Instructions to follow => In the entries below, filter for the word "agent" and copy every matching line.

Data records =>
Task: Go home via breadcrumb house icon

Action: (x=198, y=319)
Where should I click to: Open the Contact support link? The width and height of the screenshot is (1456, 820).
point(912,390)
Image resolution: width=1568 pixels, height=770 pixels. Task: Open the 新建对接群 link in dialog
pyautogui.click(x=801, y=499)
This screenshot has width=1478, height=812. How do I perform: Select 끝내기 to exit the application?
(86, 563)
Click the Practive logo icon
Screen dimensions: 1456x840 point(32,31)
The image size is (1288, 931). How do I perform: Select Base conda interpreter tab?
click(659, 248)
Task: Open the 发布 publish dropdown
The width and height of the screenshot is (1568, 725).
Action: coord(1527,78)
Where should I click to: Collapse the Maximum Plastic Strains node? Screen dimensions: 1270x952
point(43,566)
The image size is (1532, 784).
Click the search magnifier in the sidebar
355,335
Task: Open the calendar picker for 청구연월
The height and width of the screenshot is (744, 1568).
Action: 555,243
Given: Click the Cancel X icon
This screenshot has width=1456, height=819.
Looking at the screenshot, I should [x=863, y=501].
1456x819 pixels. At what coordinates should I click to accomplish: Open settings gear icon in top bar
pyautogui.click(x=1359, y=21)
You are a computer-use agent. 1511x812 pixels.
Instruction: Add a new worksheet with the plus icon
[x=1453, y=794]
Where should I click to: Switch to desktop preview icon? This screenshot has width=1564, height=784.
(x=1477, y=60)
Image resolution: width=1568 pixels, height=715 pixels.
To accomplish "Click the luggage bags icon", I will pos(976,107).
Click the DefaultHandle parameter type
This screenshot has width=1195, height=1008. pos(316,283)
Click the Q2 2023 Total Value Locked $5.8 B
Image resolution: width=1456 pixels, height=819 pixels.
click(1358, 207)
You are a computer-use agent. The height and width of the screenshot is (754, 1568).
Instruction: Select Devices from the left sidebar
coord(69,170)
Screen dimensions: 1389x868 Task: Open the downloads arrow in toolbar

Response for this exercise =>
You are a computer-use agent. 1511x812 pixels.
You are a computer-use agent. The height and width of the screenshot is (754, 1568).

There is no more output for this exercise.